Co-authored-by: dggaytan <diana.gaytan.munoz@intel.com>
---
 intermediate_source/mario_rl_tutorial.py | 13 ++++++++-----
 1 file changed, 8 insertions(+), 5 deletions(-)

diff --git a/intermediate_source/mario_rl_tutorial.py b/intermediate_source/mario_rl_tutorial.py
index 03d6396a47e..72f0b8f1294 100755
--- a/intermediate_source/mario_rl_tutorial.py
+++ b/intermediate_source/mario_rl_tutorial.py
@@ -34,6 +34,9 @@
 #      pip install gym-super-mario-bros==7.4.0
 #      pip install tensordict==0.3.0
 #      pip install torchrl==0.3.0
+#      pip install gymnasium
+#      pip install nes-py
+#      pip install gym-super-mario-bros
 #
 
 import torch
@@ -101,9 +104,9 @@
 
 # Initialize Super Mario environment (in v0.26 change render mode to 'human' to see results on the screen)
 if gym.__version__ < '0.26':
-    env = gym_super_mario_bros.make("SuperMarioBros-1-1-v0", new_step_api=True)
+    env = gym_super_mario_bros.make("SuperMarioBros-1-1-v3", new_step_api=True)
 else:
-    env = gym_super_mario_bros.make("SuperMarioBros-1-1-v0", render_mode='rgb', apply_api_compatibility=True)
+    env = gym_super_mario_bros.make("SuperMarioBros-1-1-v3", render_mode='rgb', apply_api_compatibility=True)
 
 # Limit the action-space to
 #   0. walk right
@@ -292,7 +295,7 @@ def __init__(self, state_dim, action_dim, save_dir):
         self.action_dim = action_dim
         self.save_dir = save_dir
 
-        self.device = "cuda" if torch.cuda.is_available() else "cpu"
+        self.device = "xpu" if torch.xpu.is_available() else "cpu"
 
         # Mario's DNN to predict the most optimal action - we implement this in the Learn section
         self.net = MarioNet(self.state_dim, self.action_dim).float()
@@ -735,8 +738,8 @@ def record(self, episode, epsilon, step):
 # In this example we run the training loop for 40 episodes, but for Mario to truly learn the ways of
 # his world, we suggest running the loop for at least 40,000 episodes!
 #
-use_cuda = torch.cuda.is_available()
-print(f"Using CUDA: {use_cuda}")
+use_accel = torch.xpu.is_available()
+print(f"Using xpu: {use_accel}")
 print()
 
 save_dir = Path("checkpoints") / datetime.datetime.now().strftime("%Y-%m-%dT%H-%M-%S")

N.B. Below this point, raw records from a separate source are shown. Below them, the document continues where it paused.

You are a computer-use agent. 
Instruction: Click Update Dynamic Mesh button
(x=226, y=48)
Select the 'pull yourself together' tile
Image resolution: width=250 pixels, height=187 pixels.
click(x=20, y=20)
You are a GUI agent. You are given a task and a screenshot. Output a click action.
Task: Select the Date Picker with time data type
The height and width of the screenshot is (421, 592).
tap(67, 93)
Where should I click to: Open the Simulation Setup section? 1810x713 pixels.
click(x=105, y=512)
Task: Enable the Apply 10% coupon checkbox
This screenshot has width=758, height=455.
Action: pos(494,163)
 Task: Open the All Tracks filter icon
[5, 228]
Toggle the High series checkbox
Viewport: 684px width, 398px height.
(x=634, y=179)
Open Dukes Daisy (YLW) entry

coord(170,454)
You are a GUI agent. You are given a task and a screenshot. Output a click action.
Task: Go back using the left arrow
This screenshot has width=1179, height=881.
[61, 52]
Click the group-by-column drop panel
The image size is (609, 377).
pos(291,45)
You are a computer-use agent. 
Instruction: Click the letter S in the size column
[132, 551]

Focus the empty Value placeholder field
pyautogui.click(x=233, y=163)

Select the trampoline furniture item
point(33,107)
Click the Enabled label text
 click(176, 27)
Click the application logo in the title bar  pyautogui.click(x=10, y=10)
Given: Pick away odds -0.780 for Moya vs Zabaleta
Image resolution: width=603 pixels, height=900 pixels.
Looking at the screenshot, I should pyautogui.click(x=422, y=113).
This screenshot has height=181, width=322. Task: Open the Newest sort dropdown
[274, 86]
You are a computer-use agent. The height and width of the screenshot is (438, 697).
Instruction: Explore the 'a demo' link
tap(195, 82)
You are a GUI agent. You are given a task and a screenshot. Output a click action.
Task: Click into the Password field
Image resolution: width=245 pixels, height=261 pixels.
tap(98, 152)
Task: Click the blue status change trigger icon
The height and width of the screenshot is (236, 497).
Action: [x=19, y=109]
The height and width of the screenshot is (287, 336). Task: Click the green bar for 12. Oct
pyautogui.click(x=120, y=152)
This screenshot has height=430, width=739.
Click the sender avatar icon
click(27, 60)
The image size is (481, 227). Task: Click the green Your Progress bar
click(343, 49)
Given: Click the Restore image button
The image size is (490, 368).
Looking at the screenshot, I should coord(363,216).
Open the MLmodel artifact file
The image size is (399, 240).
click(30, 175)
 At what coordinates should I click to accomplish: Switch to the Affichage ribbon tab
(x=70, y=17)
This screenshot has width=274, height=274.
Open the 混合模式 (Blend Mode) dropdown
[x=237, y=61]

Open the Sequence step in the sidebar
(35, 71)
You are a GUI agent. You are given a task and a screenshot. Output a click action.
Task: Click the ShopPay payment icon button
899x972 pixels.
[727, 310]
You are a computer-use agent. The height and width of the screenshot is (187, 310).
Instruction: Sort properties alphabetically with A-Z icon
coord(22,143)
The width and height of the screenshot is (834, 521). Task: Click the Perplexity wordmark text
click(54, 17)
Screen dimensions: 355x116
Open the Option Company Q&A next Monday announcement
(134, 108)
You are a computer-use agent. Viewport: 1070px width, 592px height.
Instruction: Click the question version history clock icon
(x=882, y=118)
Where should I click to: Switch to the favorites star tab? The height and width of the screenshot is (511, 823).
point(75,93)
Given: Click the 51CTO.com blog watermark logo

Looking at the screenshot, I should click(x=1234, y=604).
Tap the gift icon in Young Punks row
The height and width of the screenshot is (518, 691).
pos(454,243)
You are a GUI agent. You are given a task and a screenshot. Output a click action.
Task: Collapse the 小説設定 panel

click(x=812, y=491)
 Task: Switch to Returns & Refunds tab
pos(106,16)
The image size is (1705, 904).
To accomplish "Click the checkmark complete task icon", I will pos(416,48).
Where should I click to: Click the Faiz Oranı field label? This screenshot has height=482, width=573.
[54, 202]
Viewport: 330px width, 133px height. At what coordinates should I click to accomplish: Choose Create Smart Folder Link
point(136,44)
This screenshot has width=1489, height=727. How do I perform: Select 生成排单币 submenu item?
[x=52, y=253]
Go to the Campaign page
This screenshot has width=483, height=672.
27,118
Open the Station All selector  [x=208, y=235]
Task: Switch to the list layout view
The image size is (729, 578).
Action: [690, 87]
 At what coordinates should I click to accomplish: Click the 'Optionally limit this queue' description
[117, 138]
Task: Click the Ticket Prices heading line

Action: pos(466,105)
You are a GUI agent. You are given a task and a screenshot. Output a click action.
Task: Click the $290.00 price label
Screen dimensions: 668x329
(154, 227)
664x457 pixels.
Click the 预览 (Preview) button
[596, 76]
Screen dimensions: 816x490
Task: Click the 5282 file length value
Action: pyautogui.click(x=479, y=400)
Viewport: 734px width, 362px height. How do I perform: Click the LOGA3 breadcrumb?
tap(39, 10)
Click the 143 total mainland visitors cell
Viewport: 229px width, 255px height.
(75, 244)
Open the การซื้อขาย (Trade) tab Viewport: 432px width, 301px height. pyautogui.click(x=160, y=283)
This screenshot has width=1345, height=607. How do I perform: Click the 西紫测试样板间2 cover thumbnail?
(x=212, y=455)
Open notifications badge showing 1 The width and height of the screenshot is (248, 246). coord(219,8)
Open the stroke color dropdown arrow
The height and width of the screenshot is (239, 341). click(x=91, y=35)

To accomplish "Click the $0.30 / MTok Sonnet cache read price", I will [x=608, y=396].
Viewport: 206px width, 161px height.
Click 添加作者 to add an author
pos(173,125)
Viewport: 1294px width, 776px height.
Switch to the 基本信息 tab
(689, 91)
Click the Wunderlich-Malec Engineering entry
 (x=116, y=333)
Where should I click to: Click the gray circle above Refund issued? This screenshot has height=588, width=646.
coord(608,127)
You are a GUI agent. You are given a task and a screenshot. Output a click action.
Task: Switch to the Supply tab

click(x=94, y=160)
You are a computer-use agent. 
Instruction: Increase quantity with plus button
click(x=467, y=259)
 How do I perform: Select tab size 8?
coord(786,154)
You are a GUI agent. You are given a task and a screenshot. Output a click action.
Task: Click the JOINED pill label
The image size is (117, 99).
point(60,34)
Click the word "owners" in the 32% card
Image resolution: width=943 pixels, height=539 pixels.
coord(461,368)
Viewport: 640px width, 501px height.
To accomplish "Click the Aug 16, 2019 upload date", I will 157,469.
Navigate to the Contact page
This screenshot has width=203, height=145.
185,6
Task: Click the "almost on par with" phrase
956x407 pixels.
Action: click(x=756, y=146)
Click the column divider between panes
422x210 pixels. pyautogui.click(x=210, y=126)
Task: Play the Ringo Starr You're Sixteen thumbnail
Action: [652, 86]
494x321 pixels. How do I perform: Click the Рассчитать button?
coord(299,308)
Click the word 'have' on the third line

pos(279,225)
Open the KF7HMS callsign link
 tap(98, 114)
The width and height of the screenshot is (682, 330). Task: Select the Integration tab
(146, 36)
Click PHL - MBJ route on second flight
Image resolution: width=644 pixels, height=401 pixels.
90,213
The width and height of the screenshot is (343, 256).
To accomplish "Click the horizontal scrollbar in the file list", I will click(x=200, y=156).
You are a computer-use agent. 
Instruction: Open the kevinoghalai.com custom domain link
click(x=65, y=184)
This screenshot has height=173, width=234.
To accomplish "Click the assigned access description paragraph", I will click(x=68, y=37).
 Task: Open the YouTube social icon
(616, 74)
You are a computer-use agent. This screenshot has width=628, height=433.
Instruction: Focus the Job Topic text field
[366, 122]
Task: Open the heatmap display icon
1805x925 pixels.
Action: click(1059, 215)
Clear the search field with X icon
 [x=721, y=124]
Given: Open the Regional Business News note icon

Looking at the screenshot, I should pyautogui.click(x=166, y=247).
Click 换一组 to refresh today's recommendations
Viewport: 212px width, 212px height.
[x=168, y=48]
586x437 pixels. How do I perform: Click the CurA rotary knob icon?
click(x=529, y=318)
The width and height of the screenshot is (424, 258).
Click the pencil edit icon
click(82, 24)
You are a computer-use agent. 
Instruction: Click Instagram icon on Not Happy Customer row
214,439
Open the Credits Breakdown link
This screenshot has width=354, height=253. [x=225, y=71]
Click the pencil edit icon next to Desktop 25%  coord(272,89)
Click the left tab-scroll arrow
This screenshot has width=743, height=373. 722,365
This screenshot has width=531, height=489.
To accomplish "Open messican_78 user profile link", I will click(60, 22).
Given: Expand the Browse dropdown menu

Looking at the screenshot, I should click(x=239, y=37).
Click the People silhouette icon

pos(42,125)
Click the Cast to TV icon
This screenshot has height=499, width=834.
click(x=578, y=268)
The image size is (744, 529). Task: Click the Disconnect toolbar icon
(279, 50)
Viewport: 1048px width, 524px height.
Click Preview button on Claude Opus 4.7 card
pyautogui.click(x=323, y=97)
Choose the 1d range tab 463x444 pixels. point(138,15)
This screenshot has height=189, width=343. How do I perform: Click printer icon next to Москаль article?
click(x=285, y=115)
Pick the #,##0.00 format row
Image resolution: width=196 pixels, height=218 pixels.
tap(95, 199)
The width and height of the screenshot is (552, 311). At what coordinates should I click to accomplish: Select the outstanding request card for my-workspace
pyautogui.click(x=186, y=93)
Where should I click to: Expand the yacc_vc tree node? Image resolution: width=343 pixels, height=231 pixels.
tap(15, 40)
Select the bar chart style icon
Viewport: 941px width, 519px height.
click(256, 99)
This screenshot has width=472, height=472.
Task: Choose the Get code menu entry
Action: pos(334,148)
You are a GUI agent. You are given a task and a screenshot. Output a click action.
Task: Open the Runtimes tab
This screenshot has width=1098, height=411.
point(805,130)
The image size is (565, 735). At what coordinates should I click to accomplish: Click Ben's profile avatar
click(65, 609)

From 9bde31b9004649ef65577472608ef19612d4d464 Mon Sep 17 00:00:00 2001
From: Edgar Romo Montiel <edgar.romo.montiel@intel.com>
Date: Tue, 7 Oct 2025 16:49:15 -0700
Subject: [PATCH 2/2] Add patch to work with numpy 2.x and fix Mario x_position
 overflow issue Update accelerator usage for device selection

Signed-off-by: Edgar Romo Montiel <edgar.romo.montiel@intel.com>
---
 intermediate_source/mario_rl_tutorial.py | 50 +++++++++++++++++++-----
 1 file changed, 40 insertions(+), 10 deletions(-)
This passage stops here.